### What is expected
Pull every line containing "avatar" from the listing.

*** Begin section ***

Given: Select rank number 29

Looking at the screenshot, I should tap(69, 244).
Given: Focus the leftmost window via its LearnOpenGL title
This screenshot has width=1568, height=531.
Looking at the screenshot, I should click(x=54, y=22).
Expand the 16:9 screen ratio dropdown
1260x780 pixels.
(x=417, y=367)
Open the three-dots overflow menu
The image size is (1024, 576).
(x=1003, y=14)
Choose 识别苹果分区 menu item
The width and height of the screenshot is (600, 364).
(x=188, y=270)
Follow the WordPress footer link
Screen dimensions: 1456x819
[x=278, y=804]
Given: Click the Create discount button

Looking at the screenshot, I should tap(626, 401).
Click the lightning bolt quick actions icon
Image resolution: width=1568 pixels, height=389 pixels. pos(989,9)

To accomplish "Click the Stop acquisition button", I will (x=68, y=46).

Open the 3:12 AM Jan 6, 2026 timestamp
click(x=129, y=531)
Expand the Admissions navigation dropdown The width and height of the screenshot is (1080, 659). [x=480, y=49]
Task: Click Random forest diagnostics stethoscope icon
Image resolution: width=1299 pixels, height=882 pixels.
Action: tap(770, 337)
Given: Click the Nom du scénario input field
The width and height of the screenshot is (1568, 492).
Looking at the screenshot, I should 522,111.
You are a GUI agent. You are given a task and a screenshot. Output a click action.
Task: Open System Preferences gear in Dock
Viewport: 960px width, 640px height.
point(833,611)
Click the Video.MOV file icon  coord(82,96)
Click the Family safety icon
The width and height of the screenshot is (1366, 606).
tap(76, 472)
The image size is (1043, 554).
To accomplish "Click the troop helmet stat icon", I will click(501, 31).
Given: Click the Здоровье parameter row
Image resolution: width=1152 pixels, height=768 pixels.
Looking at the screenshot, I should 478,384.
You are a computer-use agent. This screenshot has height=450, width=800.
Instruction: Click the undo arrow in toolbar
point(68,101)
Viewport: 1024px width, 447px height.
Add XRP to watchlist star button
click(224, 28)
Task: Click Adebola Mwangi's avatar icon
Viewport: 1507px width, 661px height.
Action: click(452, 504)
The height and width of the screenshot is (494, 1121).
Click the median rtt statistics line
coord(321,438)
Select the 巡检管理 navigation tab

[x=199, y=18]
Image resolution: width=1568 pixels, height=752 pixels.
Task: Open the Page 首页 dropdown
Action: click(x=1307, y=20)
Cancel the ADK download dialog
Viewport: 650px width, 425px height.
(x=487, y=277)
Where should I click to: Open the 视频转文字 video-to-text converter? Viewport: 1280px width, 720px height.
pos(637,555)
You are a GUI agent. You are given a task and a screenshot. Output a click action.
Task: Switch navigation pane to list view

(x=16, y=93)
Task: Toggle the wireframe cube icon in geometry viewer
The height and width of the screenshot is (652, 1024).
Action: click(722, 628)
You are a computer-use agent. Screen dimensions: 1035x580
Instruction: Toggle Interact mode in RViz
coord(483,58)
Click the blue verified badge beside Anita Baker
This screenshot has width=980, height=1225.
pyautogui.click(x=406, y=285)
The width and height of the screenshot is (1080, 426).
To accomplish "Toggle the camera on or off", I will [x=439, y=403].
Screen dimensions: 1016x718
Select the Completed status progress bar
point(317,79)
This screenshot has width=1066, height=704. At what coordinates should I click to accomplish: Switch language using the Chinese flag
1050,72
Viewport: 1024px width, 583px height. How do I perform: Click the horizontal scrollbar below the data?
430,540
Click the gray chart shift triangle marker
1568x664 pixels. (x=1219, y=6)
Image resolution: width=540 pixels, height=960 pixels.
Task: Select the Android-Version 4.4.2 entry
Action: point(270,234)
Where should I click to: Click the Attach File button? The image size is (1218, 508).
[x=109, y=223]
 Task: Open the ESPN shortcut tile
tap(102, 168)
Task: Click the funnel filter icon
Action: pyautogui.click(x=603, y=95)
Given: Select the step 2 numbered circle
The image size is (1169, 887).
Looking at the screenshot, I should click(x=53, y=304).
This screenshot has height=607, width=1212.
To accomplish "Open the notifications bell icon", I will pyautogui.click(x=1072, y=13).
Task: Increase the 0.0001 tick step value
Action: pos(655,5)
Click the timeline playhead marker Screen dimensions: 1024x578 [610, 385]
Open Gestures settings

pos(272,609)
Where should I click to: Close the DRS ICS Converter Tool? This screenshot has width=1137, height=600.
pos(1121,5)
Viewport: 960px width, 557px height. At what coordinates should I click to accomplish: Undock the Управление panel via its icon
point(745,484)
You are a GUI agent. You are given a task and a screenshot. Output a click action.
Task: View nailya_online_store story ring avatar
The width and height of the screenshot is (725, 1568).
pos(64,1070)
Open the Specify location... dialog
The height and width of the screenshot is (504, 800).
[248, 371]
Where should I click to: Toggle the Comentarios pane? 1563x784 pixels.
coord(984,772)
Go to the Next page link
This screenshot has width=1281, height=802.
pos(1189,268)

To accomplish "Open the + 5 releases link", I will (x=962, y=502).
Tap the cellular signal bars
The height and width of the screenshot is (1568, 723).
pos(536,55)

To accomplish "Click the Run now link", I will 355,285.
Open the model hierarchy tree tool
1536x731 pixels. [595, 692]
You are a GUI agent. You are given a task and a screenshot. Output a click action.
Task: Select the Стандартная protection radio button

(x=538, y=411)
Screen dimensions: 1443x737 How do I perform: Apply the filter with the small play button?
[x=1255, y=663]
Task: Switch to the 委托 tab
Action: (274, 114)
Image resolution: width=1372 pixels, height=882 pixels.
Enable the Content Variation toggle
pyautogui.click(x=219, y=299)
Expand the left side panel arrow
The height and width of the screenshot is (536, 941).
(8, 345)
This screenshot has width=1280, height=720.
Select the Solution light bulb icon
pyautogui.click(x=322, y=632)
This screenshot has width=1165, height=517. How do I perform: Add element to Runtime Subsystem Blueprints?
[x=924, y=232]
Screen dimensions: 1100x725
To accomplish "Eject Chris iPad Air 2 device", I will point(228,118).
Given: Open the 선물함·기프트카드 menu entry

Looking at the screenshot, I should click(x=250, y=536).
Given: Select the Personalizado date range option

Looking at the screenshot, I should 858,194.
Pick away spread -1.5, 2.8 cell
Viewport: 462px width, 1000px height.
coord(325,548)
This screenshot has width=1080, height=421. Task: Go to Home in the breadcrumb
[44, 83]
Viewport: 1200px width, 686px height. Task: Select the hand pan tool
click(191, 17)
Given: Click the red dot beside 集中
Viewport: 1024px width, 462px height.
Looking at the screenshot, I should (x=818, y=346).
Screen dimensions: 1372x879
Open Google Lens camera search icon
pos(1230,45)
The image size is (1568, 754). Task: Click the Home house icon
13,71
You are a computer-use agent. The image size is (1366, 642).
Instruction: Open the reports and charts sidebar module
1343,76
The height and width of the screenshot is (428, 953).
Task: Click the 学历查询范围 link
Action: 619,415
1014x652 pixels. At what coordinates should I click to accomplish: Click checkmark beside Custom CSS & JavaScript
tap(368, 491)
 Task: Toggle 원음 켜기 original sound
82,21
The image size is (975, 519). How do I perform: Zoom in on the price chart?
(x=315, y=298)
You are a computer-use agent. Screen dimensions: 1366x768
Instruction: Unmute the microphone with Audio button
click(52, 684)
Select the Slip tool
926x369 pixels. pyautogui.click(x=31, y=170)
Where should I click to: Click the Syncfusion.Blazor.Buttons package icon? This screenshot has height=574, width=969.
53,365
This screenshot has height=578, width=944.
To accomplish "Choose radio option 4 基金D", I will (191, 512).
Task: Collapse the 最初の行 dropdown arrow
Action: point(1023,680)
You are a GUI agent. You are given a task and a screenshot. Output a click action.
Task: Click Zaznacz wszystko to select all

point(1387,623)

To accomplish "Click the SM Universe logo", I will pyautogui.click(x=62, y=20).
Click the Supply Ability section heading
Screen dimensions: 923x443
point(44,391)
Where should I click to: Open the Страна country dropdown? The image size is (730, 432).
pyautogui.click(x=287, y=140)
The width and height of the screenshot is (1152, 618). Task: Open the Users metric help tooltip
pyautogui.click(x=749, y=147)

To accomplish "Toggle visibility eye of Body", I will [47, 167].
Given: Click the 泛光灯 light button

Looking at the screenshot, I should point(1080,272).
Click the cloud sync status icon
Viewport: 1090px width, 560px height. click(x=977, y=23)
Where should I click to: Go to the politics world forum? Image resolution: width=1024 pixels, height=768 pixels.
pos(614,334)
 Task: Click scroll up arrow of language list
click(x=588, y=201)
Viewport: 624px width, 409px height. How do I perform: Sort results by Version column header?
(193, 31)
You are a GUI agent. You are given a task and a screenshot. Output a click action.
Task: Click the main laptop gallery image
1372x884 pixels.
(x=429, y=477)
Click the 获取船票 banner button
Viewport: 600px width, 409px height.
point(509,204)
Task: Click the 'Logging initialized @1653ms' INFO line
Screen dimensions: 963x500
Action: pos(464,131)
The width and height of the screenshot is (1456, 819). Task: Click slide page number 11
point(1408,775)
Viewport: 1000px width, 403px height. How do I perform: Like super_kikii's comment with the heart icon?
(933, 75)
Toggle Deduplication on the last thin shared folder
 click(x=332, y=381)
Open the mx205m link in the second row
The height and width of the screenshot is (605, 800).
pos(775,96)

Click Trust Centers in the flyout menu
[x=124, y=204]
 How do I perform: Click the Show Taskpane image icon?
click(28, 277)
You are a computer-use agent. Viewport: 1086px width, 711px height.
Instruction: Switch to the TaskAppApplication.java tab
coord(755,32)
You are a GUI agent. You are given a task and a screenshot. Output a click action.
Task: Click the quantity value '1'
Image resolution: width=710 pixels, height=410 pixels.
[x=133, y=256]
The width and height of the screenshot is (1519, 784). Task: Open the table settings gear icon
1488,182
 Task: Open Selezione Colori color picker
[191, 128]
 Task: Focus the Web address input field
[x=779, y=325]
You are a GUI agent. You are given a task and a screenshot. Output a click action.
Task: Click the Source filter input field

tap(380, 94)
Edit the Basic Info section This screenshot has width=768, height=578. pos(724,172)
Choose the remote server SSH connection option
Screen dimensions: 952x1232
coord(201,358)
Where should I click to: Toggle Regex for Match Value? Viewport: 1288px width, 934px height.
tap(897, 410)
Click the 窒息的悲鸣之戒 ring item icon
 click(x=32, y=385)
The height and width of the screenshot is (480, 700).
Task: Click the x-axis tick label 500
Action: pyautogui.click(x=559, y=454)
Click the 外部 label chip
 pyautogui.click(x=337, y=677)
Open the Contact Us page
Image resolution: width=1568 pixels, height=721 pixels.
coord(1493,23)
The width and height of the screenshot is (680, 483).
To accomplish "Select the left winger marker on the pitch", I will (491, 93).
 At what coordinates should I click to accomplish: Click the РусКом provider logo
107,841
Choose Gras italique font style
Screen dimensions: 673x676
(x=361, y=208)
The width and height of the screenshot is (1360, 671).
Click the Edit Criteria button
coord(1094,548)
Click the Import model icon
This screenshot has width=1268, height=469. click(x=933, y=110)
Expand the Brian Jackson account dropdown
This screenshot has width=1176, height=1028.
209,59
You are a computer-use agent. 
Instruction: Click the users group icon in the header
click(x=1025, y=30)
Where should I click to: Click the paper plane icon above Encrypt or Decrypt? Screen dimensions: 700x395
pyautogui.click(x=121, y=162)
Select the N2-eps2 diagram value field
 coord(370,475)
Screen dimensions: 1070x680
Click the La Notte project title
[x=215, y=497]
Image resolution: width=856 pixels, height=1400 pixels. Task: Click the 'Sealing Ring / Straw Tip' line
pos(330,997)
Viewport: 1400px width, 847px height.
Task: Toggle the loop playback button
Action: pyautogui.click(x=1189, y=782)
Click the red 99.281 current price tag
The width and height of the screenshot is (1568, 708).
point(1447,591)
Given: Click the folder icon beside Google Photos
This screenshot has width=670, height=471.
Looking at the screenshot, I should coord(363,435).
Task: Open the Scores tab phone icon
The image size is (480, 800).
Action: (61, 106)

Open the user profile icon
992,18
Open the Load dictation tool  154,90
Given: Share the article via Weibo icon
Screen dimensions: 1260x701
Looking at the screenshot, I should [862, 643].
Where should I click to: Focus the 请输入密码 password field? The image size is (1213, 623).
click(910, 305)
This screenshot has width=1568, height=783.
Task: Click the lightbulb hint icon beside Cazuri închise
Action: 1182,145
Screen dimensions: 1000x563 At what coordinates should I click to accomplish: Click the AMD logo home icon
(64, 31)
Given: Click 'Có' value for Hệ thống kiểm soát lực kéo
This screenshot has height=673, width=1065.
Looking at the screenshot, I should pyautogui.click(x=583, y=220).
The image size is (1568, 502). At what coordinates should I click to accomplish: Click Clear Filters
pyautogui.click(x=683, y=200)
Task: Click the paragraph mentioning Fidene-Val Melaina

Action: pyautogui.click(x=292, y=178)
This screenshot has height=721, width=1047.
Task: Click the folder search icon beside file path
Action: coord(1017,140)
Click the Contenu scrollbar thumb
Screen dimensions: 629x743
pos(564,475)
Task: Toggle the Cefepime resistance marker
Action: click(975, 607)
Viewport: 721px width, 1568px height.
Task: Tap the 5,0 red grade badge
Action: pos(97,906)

*** End section ***

### Exercise result
Task: Click Adebola Mwangi's avatar icon
Task: View nailya_online_store story ring avatar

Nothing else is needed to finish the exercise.